Using Remote Videography to Investigate Relationships Between Environmental Conditions and Spawning Behavior in Devils Hole Pupfish
USFWS, NPS, Nevada Division of Wildlife
September 2008 to December 2013
The endangered Devils Hole pupfish, Cyprinodon diabolis, lives in a single warm-pool of unknown depth within Death Valley National Park, California/Nevada. Over the past several years, C. diabolis has reached record-low numbers, spurring renewed conservation and recovery efforts. Though factors that influence spawning may be important in regulating C. diabolis population size, much is still unknown about the reproductive ecology of this notoriously difficult-to-breed species. Over 11 months, February–December 2010, we monitored spawning behavior of C. diabolis and associated environmental conditions within Devils Hole.

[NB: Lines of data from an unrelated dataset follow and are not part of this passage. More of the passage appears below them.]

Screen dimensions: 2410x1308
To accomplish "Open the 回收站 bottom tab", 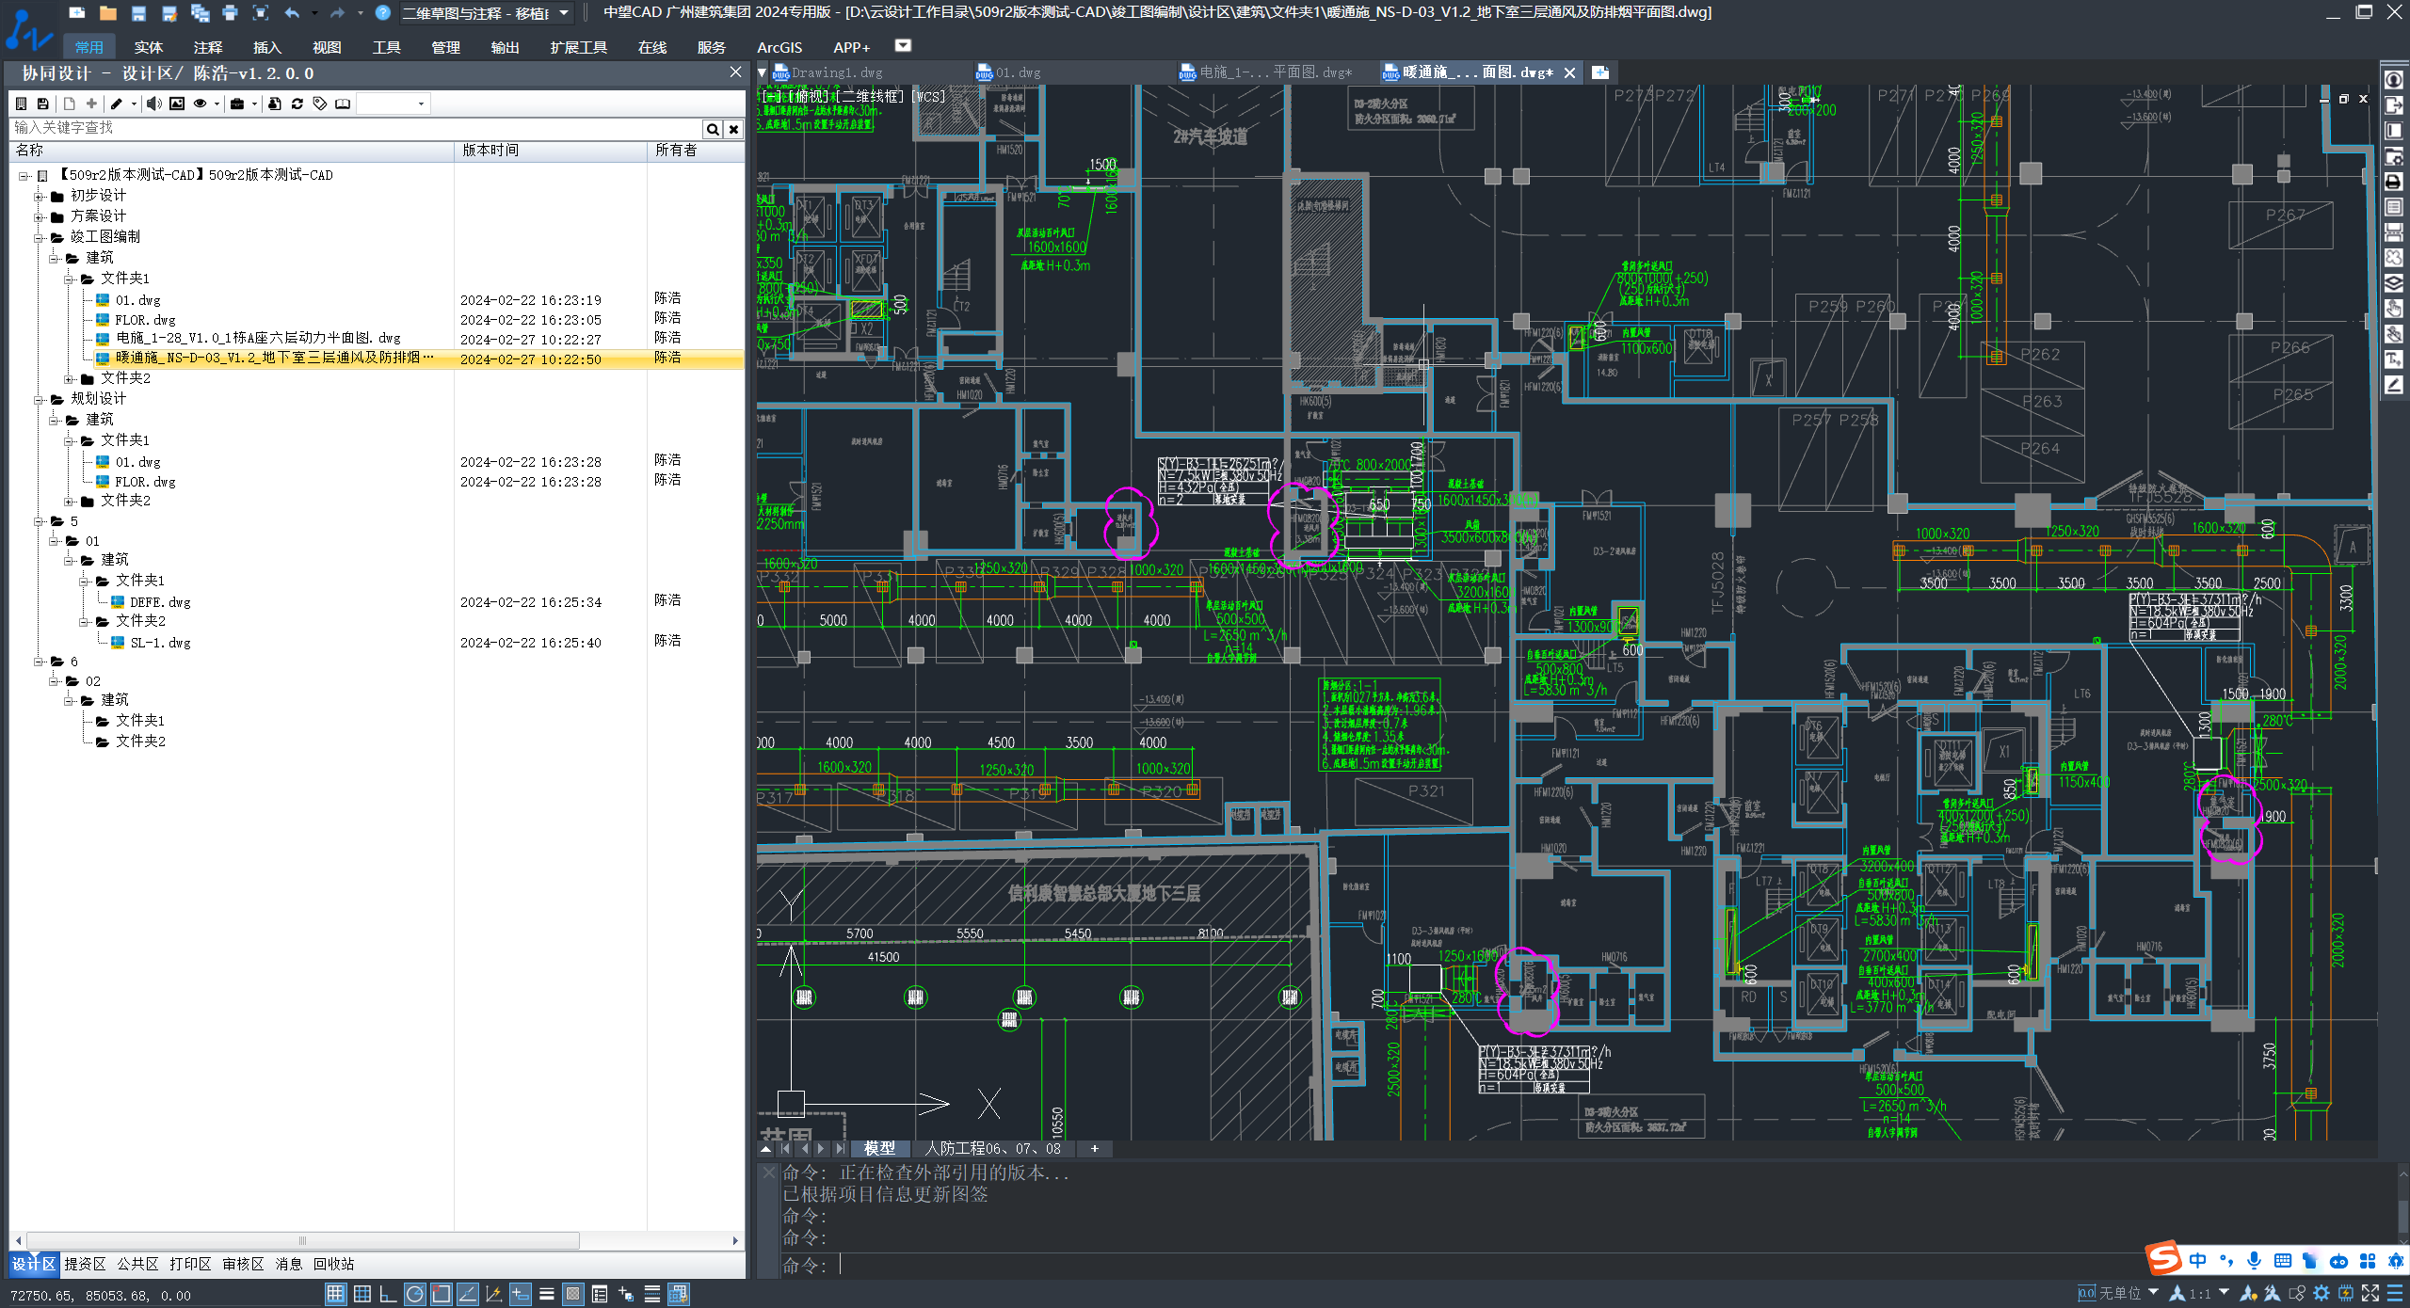I will tap(333, 1264).
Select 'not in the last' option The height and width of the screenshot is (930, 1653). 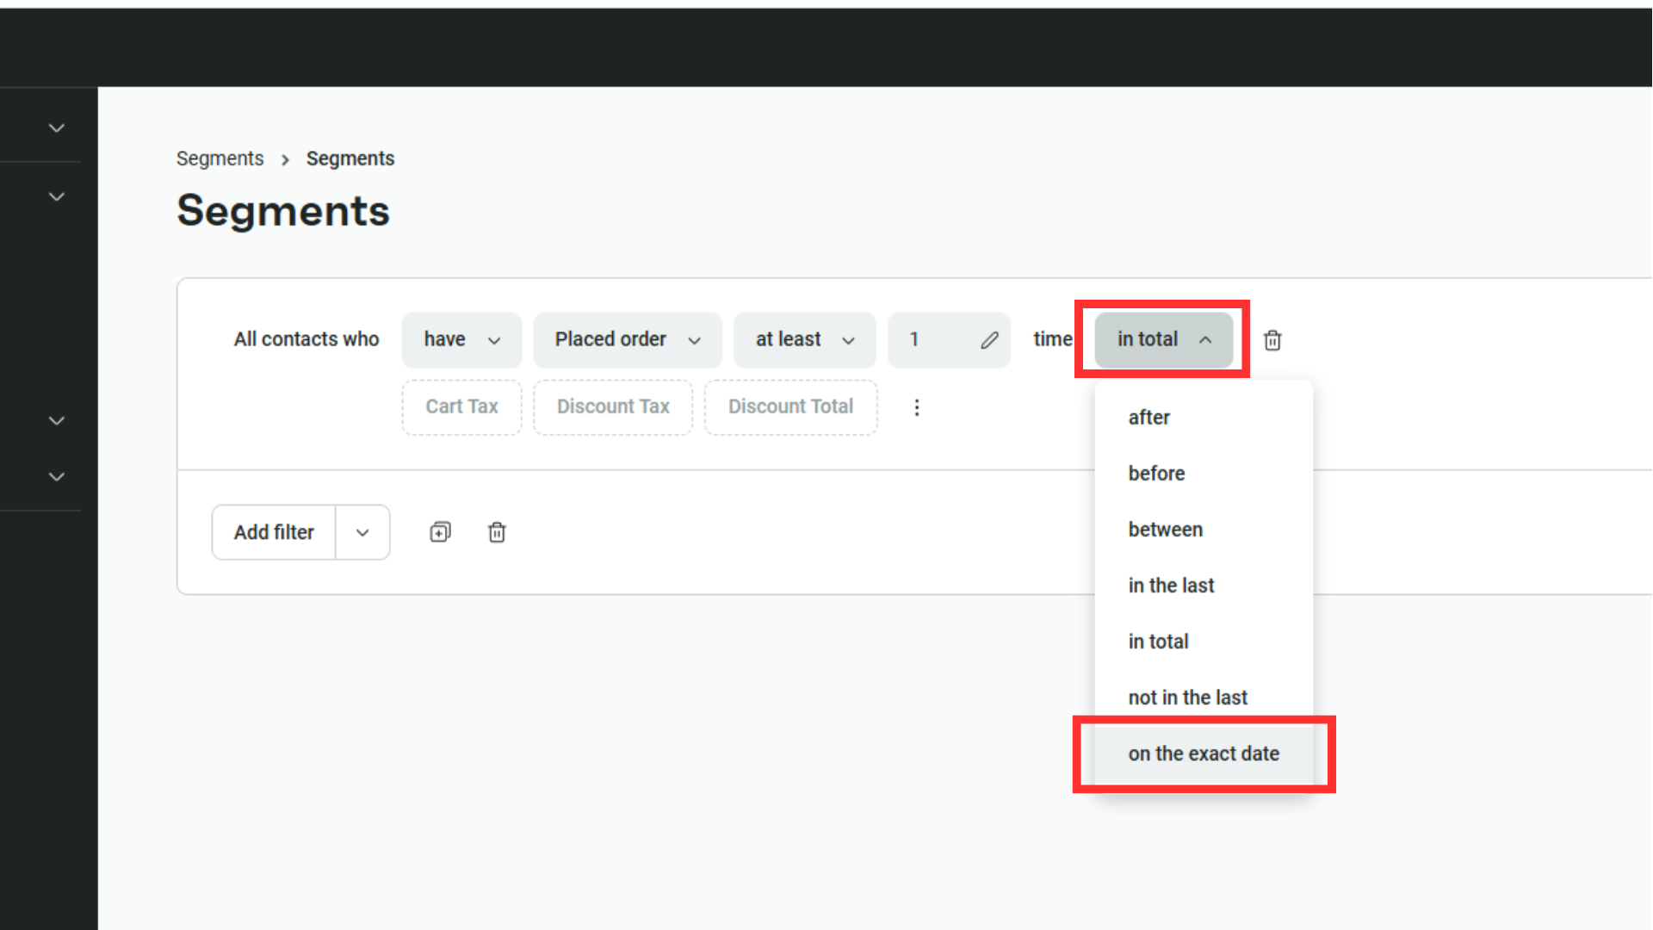1187,698
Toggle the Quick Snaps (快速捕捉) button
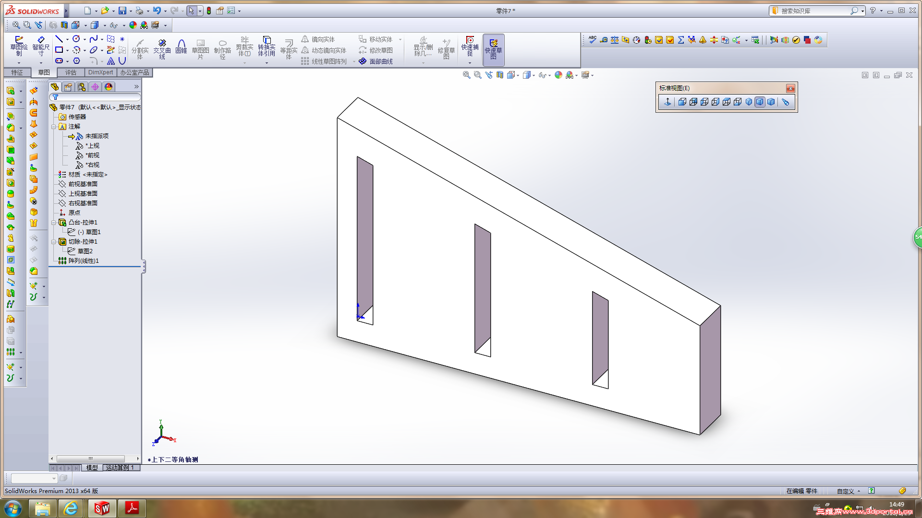922x518 pixels. [x=470, y=47]
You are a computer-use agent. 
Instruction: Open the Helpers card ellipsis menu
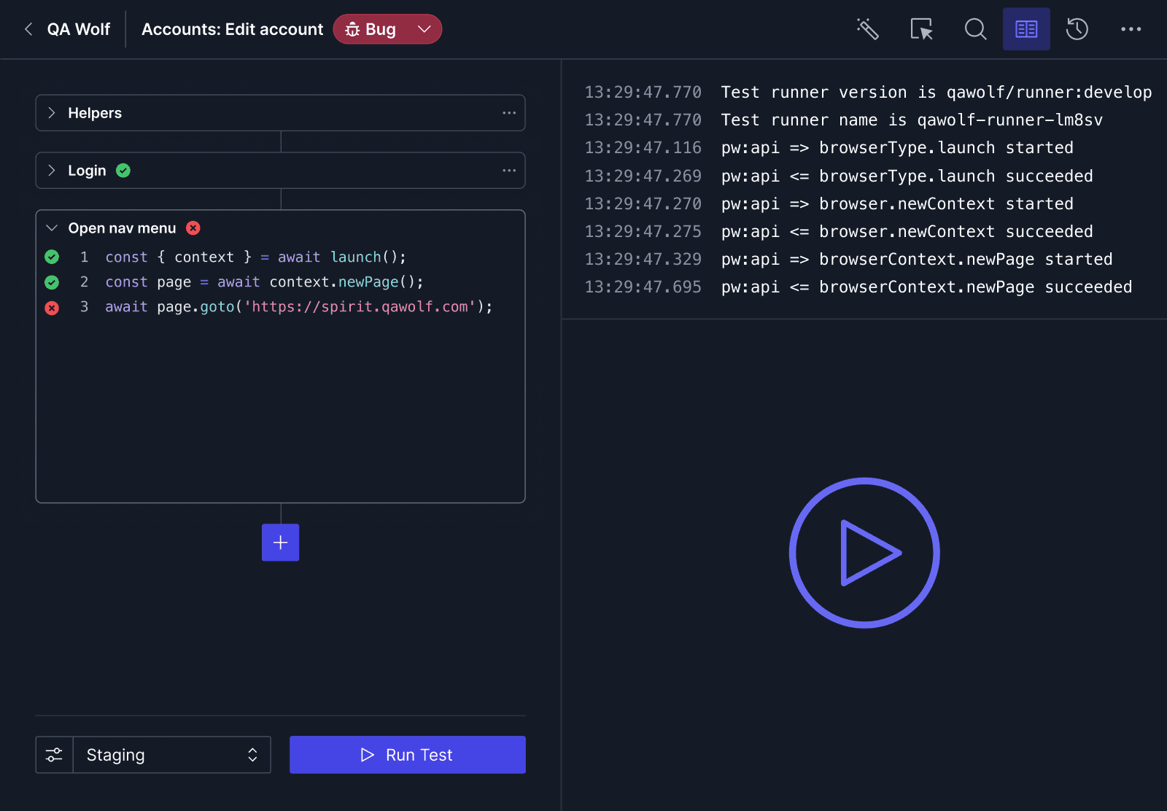[x=509, y=112]
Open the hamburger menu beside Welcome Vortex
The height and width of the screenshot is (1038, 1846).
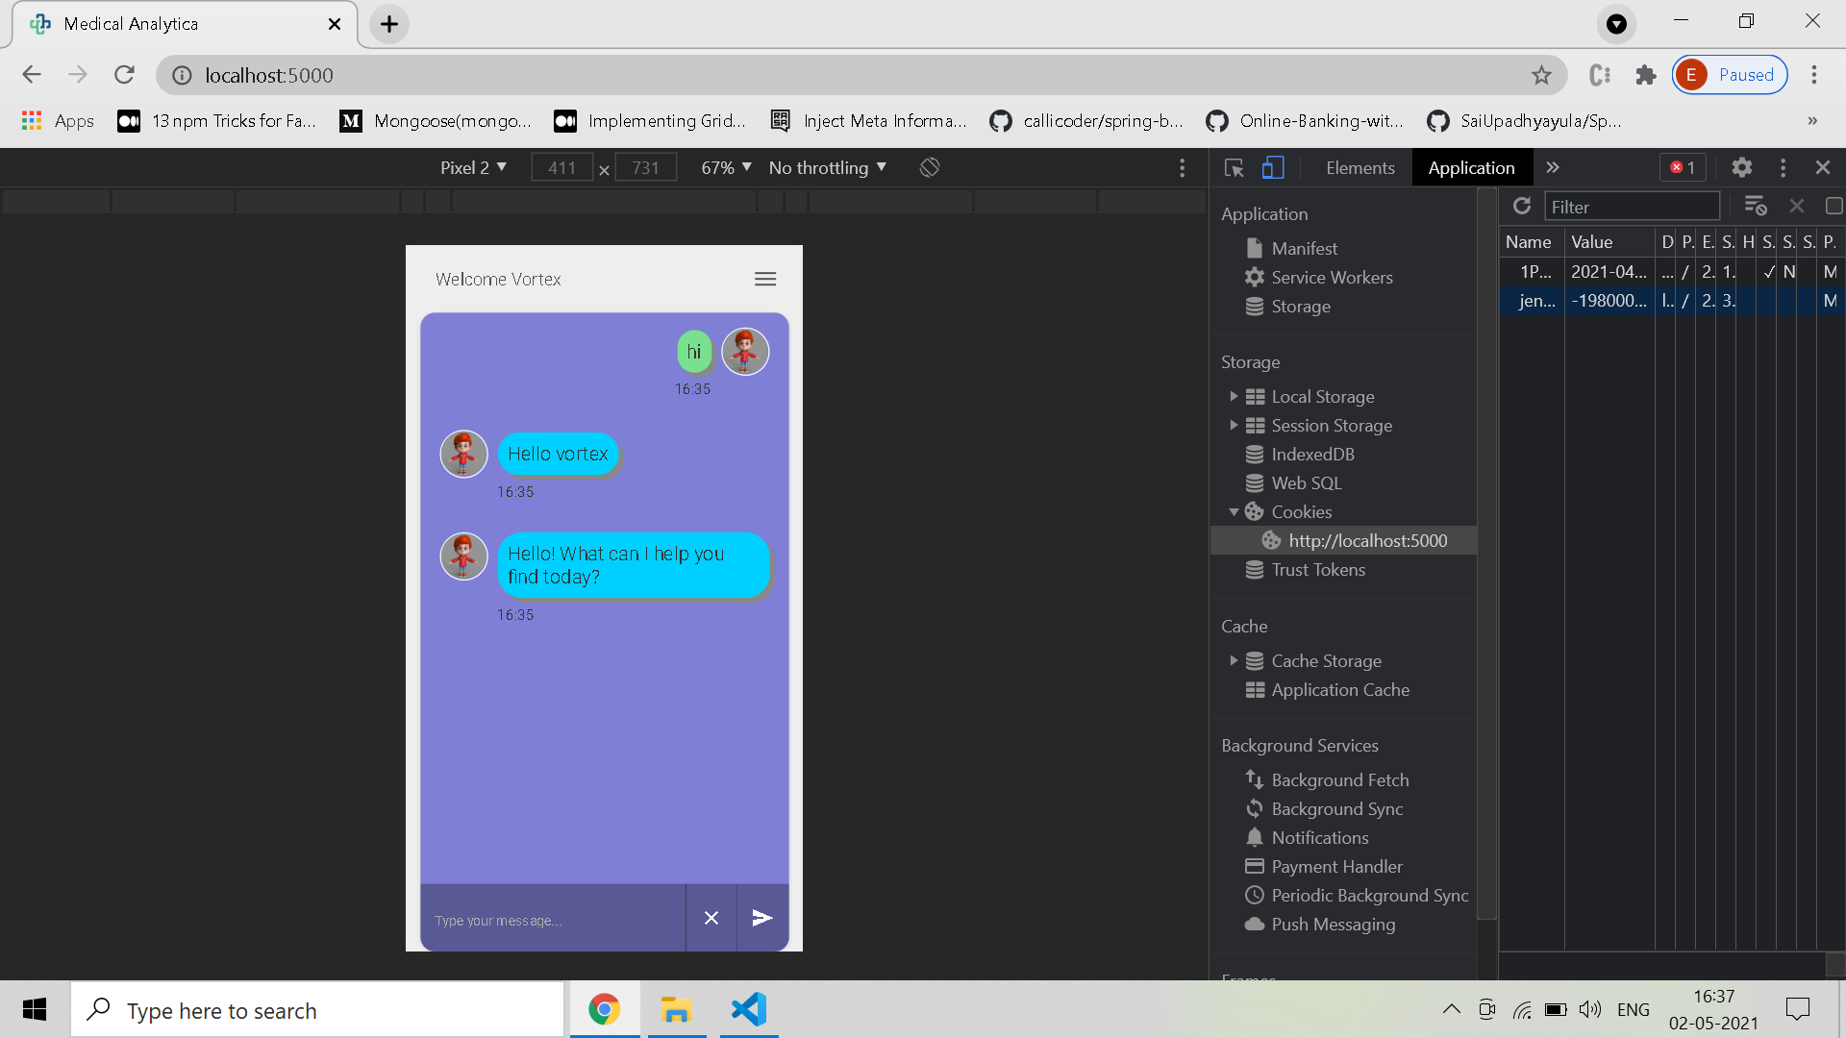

A solar-powered video surveillance system, incorporating above-water and underwater cameras, provided continuous monitoring of the shallow spawning shelf. We additionally monitored spawning activity during biweekly in-person surveys. Datalogging meters continuously recorded dissolved oxygen, temperature, and lux; monthly in-person surveys recorded time-lapse algal and substrate cover. Comparison of data from the three different survey methods we employed has shown superior efficacy of the underwater camera in monitoring C. diabolis spawning activity. Based on data from the underwater camera, primary spawning season takes place in the spring, March–May, and a secondary spawning season takes place in the fall, October–November. Regression models have thus far identified algal cover and daily light energy input to the system as main factors in C. diabolis spawning activity. The results from this study will be provided to NPS and USFWS managers to help design C. diabolis captive breeding programs, as well as information on how current technologies might be more broadly applied to monitor other aquatic species.